Thanks for the advice. The school you were talking about was Case Western right? I typed in your numbers (3.0 158 right?) and it gave about a 30% chance, which is surprisingly about where they put me. I just really do not want to get my hopes up because I'm pretty much out of options if I do not get into law school. There are about 5 schools on my radar with a 50% and up. Chase, Louisville, WVU, University of Pacific (expensive), and Baltimore. Several others are hovering around 30-45% not sure what to do with those. Then a few hail mary passes like Iowa and Cincinnati that are 25% and under.

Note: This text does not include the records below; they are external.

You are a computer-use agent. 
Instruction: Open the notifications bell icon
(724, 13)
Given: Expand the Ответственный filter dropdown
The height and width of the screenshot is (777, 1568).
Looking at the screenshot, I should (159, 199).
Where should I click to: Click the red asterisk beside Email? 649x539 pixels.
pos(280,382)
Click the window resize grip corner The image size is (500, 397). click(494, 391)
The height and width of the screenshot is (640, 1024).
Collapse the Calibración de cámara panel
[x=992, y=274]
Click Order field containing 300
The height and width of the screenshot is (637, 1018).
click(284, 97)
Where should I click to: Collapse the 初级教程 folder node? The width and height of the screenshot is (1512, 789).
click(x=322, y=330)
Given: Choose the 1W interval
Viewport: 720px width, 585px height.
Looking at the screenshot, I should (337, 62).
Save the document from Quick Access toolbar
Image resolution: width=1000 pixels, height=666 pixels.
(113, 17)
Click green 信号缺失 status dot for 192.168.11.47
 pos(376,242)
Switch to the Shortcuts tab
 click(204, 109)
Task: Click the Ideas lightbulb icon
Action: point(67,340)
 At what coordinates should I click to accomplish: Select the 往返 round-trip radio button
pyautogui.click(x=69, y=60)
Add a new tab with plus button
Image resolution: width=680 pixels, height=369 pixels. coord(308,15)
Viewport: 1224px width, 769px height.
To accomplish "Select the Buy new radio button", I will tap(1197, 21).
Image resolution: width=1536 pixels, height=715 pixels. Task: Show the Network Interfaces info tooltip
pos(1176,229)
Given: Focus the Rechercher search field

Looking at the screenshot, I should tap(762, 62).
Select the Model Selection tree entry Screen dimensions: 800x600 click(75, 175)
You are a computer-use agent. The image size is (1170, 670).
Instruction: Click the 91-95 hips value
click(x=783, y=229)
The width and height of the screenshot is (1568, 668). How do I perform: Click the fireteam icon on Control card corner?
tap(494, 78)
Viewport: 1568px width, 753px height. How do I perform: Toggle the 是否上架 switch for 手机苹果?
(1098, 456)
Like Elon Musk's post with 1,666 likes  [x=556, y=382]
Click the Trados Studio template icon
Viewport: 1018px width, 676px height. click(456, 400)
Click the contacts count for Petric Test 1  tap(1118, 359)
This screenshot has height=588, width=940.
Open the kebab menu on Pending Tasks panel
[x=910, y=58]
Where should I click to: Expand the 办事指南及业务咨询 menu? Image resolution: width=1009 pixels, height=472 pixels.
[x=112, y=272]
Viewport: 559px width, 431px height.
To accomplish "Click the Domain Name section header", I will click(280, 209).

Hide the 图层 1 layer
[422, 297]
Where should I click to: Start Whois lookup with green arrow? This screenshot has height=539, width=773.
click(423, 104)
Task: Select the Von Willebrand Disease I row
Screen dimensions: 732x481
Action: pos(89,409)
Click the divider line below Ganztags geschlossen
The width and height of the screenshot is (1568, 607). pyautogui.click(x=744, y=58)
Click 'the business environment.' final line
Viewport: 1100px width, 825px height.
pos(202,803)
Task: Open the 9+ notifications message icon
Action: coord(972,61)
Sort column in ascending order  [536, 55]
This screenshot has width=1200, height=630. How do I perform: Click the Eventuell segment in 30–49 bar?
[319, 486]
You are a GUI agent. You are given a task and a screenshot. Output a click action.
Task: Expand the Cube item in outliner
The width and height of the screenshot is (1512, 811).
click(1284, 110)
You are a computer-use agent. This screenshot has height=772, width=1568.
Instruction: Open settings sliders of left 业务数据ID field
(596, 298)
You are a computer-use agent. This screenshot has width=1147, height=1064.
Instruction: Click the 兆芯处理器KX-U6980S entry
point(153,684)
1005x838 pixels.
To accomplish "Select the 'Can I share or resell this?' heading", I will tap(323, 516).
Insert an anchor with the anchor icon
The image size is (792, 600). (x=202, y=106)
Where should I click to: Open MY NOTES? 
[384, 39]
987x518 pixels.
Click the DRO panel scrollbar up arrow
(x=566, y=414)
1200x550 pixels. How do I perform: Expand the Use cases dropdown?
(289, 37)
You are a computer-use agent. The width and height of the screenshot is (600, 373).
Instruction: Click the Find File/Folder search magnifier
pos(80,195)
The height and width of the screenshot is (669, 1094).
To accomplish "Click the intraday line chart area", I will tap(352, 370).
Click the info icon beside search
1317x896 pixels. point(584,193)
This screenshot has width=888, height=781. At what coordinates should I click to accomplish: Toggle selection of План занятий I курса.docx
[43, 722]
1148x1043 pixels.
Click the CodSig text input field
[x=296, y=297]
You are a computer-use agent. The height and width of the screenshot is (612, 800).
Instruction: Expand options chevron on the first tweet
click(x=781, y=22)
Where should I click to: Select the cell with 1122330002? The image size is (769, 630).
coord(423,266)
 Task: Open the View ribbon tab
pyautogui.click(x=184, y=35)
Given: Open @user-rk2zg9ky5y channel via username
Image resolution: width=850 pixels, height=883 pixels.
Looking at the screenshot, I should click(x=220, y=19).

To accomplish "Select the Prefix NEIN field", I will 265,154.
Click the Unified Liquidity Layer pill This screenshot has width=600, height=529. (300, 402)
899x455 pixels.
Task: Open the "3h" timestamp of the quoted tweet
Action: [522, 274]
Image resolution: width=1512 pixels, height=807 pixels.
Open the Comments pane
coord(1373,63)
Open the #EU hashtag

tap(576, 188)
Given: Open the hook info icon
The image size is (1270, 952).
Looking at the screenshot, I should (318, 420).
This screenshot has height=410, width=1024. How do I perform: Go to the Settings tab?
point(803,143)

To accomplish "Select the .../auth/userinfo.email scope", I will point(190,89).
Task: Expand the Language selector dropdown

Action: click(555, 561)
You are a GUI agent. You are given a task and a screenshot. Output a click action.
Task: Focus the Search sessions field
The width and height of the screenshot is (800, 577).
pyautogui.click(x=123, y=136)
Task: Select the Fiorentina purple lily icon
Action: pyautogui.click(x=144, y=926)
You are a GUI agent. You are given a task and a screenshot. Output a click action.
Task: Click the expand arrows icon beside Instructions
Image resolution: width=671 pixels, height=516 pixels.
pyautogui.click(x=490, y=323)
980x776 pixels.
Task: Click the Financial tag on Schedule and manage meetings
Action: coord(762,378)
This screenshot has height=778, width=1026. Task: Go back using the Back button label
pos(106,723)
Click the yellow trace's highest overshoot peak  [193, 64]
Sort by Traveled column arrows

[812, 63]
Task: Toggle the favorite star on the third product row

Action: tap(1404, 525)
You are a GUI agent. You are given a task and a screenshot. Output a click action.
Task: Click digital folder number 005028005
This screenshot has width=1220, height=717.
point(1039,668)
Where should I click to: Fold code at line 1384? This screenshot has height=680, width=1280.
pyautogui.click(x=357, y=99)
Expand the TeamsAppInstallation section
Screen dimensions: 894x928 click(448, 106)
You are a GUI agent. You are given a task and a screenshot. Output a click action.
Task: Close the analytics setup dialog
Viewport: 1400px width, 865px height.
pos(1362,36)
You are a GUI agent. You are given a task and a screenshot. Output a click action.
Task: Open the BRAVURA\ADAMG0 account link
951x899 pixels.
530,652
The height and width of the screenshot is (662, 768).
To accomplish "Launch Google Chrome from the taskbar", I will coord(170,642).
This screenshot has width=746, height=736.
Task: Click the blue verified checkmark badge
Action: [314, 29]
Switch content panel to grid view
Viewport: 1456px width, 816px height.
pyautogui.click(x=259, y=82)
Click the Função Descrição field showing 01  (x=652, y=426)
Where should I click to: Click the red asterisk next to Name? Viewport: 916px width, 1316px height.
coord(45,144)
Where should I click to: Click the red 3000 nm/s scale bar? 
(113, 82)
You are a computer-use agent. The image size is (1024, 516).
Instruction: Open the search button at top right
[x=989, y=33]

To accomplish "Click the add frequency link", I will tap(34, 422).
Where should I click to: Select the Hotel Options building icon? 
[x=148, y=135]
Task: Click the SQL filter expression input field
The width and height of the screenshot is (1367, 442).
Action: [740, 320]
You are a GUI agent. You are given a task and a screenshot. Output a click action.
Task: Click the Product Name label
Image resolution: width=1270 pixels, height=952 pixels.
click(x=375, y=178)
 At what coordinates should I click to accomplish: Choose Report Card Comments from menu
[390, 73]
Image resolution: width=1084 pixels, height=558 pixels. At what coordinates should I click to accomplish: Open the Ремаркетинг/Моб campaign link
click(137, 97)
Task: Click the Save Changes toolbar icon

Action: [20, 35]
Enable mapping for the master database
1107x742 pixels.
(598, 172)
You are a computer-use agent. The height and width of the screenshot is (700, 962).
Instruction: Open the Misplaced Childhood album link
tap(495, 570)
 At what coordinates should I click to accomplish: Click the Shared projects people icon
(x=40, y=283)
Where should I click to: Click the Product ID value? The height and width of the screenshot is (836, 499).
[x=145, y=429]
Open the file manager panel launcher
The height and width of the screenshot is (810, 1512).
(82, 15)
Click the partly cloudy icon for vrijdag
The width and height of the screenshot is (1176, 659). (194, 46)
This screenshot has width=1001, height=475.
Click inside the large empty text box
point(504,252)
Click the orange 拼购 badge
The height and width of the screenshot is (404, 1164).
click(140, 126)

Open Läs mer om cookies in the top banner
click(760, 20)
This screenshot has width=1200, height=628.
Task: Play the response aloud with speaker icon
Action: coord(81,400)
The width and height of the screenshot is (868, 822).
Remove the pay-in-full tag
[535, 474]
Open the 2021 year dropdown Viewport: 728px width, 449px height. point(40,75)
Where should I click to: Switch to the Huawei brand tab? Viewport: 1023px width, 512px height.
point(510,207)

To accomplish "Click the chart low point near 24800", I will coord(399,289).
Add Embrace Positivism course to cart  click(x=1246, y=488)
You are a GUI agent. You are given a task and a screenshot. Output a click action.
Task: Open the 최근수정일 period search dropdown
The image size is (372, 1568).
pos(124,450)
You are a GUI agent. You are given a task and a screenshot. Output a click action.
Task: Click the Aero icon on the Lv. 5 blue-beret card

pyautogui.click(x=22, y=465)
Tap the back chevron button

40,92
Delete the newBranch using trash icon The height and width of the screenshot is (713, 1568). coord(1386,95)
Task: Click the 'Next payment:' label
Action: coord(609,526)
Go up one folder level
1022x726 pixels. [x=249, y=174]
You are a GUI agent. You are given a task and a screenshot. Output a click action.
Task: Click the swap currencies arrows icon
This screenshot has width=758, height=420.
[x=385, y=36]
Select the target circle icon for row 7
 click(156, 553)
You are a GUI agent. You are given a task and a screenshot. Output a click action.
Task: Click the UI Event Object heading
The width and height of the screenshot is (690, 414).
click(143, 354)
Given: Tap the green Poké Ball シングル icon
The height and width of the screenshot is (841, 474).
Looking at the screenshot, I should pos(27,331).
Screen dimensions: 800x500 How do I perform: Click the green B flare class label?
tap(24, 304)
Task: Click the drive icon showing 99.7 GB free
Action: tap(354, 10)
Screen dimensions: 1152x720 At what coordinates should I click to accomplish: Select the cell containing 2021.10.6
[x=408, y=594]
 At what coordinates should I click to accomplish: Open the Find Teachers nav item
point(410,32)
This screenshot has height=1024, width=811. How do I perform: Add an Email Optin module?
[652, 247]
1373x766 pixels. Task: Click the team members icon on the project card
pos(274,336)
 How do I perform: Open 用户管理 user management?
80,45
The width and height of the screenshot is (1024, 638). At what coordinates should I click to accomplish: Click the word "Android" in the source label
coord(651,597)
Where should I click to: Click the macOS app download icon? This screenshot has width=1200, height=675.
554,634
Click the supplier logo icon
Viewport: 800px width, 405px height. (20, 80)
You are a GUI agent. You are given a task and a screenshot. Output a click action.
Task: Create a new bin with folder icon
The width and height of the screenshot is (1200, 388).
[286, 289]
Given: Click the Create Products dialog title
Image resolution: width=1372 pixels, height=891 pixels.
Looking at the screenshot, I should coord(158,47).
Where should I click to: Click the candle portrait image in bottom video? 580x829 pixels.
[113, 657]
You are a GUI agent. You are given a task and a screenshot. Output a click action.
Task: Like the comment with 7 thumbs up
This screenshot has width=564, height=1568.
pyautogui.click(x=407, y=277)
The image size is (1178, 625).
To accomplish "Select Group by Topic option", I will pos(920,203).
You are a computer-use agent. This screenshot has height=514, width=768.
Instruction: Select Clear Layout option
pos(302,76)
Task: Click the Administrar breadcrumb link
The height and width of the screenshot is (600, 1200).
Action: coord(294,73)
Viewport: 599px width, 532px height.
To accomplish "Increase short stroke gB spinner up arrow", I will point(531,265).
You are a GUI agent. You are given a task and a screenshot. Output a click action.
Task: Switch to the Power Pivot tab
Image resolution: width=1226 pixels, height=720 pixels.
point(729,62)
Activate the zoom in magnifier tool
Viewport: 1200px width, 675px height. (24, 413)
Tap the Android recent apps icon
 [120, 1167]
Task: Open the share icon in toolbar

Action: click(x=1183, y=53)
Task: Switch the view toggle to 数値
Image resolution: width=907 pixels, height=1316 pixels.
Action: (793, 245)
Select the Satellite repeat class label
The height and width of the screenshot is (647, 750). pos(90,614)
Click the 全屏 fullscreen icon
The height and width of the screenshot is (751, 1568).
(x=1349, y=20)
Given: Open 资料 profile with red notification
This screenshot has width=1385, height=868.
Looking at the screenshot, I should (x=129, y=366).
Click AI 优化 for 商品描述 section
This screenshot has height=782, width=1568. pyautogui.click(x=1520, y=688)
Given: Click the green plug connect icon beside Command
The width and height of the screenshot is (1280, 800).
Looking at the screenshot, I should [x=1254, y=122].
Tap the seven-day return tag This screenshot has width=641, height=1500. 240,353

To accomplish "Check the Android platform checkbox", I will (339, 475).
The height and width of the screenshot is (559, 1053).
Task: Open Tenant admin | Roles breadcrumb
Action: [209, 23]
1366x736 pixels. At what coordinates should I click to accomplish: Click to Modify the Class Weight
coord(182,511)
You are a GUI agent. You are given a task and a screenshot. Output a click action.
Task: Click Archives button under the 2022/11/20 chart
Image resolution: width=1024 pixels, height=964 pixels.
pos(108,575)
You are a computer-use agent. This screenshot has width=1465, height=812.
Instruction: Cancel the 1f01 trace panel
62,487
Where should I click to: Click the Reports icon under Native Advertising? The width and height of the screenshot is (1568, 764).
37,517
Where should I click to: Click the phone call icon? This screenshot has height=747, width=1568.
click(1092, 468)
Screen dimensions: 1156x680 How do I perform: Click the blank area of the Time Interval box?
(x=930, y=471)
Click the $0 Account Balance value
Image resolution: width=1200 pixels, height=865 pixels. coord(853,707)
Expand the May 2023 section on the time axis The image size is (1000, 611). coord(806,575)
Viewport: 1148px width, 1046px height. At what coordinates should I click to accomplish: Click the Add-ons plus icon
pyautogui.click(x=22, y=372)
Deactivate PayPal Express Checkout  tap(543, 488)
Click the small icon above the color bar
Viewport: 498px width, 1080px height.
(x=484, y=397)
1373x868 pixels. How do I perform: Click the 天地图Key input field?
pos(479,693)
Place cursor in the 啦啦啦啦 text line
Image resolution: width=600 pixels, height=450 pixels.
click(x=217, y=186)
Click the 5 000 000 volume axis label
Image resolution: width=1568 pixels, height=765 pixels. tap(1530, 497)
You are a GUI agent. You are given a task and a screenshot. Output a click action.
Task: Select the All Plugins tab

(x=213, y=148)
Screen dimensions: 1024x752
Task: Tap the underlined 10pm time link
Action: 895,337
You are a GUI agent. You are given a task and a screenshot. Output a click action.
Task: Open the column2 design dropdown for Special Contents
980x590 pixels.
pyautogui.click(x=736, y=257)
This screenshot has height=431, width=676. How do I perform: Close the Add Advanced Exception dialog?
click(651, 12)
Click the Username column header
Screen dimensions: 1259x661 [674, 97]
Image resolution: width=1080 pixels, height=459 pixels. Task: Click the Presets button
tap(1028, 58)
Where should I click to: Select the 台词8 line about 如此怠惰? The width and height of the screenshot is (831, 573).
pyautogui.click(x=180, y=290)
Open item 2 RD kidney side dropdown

Should I even bother applying for those under 50%? I mean if I apply to four 25% schools, statistically I should get into one but I'm starting to repeat myself from my last post.

Yeah, sure, go for it.  Yep, I was a 3.0 and 159, and it said something like 30%.  They rejected me, but called 2 weeks later to ask if I was still thinking of going there.  My guess is that they rejected me hastily, and/or maybe a lot of the folks they had hoped would enroll didn't.  I think a school like Case has a wierd dichotomy in that a lot of folks will not go there if they can get into a better school.  PLUS, a lot of folks who could have gone might take a slightly lower ranked school if it's considerably cheaper and/or gave a scholly.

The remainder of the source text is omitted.